Dataset records:

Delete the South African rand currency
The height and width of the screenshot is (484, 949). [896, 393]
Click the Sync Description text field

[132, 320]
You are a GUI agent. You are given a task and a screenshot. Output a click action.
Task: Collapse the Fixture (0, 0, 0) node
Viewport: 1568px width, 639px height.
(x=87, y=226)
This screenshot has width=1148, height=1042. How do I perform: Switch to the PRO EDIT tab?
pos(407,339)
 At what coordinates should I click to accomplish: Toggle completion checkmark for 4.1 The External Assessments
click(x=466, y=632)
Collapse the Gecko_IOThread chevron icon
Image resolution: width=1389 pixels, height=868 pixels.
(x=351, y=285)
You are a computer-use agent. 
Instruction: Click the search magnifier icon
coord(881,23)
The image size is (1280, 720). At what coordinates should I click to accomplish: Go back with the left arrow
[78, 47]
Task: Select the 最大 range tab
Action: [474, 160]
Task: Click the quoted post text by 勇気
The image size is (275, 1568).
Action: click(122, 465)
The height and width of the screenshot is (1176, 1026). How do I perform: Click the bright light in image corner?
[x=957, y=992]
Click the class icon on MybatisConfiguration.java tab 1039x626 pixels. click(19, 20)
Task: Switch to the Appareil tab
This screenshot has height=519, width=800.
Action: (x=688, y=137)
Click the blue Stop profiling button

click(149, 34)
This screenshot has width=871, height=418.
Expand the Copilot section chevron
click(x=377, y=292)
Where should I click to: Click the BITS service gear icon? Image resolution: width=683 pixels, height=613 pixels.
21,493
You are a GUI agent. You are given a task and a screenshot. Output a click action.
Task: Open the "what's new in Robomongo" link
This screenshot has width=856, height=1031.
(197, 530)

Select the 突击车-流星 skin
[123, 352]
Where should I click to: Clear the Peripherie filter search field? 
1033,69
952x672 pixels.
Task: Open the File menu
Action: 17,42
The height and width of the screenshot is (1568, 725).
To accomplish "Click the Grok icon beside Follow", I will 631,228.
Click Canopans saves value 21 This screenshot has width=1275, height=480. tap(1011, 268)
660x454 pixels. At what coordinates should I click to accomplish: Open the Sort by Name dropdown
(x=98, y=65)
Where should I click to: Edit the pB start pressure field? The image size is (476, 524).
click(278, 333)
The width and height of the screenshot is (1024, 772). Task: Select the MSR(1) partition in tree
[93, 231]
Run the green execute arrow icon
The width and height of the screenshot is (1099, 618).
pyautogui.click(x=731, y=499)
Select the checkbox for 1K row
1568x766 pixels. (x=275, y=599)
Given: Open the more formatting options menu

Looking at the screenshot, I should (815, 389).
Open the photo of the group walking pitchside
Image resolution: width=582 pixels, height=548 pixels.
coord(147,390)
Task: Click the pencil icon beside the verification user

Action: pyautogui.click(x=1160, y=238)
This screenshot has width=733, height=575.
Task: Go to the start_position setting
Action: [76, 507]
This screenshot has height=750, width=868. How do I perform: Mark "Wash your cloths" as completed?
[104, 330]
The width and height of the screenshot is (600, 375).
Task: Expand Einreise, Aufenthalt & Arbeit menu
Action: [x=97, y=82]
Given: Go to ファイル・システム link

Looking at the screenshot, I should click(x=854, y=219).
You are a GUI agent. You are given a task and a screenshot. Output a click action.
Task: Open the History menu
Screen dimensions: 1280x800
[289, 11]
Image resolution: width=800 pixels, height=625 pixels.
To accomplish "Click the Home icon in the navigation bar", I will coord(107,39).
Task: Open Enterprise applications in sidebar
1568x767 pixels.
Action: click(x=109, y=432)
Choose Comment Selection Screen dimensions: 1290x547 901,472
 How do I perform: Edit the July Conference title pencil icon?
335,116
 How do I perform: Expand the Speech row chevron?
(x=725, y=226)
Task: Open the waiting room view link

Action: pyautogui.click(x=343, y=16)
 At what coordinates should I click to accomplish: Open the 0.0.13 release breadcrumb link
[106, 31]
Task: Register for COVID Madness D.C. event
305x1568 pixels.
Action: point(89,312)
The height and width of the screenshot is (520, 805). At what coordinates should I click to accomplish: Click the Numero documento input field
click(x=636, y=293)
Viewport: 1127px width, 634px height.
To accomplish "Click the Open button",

WHAT YOU ARE ASKED TO DO: Nothing but the lines from the line containing "How do I perform: Edit" through the final line of the entries should appear in your answer, copied exactly.

TASK RESULT:
 How do I perform: Edit the July Conference title pencil icon?
335,116
 How do I perform: Expand the Speech row chevron?
(x=725, y=226)
Task: Open the waiting room view link

Action: pyautogui.click(x=343, y=16)
 At what coordinates should I click to accomplish: Open the 0.0.13 release breadcrumb link
[106, 31]
Task: Register for COVID Madness D.C. event
305x1568 pixels.
Action: point(89,312)
The height and width of the screenshot is (520, 805). At what coordinates should I click to accomplish: Click the Numero documento input field
click(x=636, y=293)
Viewport: 1127px width, 634px height.
To accomplish "Click the Open button",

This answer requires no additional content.